The White House has declared that by June 15 it would announce its final list of $50 billion in Chinese products that would be subject to 25% tariffs under Section 301 of the Trade Act of 1974.

"I stressed how important it is for President Trump to rectify that situation so that trade becomes more balanced, more reciprocal and more fair, with the opportunity to have American workers be treated fairly", he said. But he signaled that whatever the implications, "I have to do what I have to do" to address the trade imbalance.

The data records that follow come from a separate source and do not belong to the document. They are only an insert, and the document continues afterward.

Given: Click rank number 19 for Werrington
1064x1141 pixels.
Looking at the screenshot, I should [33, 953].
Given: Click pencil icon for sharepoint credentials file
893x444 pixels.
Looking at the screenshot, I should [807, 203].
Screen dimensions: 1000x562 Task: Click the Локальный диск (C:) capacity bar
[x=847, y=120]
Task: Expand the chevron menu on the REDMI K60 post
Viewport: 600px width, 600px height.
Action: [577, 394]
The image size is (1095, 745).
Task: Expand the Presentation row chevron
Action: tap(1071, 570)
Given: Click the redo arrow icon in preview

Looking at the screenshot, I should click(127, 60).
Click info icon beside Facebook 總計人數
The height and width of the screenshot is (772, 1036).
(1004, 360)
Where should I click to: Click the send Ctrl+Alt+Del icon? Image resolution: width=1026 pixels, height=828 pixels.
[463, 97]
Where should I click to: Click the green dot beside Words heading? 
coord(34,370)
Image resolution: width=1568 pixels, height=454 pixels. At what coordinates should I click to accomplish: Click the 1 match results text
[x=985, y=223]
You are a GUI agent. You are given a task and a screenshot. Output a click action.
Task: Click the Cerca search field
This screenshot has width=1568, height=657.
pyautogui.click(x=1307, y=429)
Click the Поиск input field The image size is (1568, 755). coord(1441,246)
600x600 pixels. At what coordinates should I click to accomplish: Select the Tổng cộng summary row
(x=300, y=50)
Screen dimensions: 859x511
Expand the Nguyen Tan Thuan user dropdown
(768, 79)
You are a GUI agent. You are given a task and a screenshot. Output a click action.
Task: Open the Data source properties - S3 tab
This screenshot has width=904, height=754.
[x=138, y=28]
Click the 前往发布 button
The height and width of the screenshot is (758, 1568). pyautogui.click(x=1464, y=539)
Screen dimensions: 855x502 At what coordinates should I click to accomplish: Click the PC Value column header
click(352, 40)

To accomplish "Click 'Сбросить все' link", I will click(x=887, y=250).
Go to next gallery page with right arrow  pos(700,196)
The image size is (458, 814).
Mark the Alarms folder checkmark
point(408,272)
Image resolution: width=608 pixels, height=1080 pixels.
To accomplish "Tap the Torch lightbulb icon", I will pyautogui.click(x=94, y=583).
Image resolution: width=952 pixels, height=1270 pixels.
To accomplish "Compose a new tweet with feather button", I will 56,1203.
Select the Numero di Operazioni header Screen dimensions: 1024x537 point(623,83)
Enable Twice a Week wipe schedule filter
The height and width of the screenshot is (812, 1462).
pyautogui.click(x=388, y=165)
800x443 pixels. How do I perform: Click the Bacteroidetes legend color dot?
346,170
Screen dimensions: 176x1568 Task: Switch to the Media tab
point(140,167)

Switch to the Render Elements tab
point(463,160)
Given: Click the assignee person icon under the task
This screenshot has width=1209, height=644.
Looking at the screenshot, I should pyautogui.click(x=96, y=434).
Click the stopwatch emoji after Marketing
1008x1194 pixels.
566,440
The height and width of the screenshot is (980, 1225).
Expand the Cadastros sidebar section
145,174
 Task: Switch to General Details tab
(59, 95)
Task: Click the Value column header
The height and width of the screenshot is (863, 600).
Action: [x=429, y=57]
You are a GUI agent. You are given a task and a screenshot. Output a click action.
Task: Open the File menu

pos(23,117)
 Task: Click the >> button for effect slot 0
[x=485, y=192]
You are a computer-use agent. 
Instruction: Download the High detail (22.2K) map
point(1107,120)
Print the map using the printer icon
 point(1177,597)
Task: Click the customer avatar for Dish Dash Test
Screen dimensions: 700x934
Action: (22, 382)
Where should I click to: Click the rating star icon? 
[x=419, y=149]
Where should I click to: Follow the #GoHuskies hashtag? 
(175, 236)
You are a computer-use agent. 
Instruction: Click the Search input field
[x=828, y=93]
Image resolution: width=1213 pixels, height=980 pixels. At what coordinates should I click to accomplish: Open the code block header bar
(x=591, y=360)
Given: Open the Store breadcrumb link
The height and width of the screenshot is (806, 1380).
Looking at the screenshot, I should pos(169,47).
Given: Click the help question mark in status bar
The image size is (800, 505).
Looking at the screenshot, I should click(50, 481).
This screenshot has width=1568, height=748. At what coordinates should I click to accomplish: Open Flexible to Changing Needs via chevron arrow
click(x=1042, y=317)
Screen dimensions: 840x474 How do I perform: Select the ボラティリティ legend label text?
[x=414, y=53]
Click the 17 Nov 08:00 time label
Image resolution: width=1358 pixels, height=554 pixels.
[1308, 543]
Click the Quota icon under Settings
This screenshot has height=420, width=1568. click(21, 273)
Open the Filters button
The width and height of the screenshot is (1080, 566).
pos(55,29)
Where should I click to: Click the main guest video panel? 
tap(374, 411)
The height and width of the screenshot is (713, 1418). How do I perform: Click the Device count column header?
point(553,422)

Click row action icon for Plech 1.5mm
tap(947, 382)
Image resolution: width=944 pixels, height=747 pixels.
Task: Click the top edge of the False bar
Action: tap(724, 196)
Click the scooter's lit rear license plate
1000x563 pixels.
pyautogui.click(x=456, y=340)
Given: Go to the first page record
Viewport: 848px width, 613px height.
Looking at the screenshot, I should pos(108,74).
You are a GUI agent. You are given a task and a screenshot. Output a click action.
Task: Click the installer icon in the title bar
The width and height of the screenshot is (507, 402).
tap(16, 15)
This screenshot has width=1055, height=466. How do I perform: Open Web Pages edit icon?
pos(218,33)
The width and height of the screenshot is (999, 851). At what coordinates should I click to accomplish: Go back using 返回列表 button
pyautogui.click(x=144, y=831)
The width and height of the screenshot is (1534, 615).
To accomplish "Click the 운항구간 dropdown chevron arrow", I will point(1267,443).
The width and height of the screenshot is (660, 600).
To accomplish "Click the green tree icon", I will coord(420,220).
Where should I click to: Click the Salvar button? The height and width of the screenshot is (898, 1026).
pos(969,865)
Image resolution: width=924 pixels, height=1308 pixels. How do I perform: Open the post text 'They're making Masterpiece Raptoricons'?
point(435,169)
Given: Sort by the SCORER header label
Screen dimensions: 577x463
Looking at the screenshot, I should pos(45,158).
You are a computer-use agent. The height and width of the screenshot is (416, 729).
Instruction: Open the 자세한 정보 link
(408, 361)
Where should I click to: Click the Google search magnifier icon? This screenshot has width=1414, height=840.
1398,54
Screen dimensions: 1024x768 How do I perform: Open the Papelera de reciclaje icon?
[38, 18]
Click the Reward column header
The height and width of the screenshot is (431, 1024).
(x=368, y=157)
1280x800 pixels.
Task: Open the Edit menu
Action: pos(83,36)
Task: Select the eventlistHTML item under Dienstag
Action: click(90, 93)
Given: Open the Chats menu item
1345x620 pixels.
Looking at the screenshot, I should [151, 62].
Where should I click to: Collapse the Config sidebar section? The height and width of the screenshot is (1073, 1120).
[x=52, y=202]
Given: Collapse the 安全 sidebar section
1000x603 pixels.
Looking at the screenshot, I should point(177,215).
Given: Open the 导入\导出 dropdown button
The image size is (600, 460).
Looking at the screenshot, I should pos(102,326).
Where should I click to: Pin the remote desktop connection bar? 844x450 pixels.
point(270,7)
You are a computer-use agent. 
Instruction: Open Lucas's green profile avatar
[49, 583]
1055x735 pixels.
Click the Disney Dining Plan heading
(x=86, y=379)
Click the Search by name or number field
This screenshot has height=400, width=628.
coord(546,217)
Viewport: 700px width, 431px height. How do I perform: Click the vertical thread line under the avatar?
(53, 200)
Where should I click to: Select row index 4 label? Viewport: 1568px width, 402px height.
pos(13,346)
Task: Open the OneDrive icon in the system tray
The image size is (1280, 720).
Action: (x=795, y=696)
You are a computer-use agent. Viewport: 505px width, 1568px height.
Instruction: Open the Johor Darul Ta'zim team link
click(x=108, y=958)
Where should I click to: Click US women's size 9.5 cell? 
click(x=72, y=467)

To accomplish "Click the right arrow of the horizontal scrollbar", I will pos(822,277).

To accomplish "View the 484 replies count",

Wall Street has viewed the escalating trade tensions with wariness, fearful that they could strangle the economic growth achieved during Trump's watch and undermine the benefits of the tax cuts he signed into law previous year.

A Wall Street Journal report warned that the United States decision could become the start of a tit-for-tat series of retaliatory moves. "Those are all historic ingredients for an economic slowdown", Gary Cohn, Trump's former top economic adviser, said at an event sponsored by The Washington Post.

Ten days later, the White House abruptly said it would proceed with the tariffs.

Spain's newly appointed agricultural minister, Luis Planas, also opposed the tariff's impact, saying it was unjust. Chinese officials have said they would drop agreements reached last month to buy more U.S. soybeans, natural gas and other products. The US views China as a strategic competitor and is wary of a potential challenge to US technology.

By June 30, the administration plans to announce investment restrictions and "enhanced export controls" for Chinese "persons and entities related to industrially significant technology", according to a White House statement last month.